__About this task__. Determine the count of lines in the data below that include the word "click", and give nothing besides it.

Data records
+--
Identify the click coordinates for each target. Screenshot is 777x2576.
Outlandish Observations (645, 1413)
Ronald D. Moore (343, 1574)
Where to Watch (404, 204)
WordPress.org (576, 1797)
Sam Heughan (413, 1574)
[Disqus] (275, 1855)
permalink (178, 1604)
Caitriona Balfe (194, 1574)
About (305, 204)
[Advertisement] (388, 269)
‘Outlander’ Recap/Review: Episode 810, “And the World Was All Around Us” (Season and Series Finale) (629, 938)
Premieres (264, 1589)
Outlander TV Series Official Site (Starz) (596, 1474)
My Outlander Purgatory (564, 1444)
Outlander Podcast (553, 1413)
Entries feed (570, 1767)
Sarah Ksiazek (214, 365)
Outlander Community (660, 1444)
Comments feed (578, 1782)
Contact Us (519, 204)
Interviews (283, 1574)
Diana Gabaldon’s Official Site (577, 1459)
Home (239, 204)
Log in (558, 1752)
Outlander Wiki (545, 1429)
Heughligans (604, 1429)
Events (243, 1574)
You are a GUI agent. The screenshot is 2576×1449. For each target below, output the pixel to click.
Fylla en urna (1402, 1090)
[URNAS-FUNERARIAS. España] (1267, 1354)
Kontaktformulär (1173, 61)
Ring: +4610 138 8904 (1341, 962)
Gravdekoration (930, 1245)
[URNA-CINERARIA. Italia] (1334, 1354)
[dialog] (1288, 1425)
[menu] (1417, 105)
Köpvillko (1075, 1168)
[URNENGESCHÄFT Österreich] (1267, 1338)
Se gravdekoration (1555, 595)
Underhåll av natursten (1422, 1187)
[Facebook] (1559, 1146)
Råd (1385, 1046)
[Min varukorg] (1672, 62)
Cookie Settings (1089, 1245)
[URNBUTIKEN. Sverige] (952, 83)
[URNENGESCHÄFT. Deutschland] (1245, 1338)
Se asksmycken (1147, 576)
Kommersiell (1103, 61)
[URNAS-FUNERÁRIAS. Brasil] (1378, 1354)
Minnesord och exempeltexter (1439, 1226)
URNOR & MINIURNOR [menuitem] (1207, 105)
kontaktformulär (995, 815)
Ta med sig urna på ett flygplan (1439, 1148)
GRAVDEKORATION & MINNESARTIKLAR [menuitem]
+--
__Your response__. 2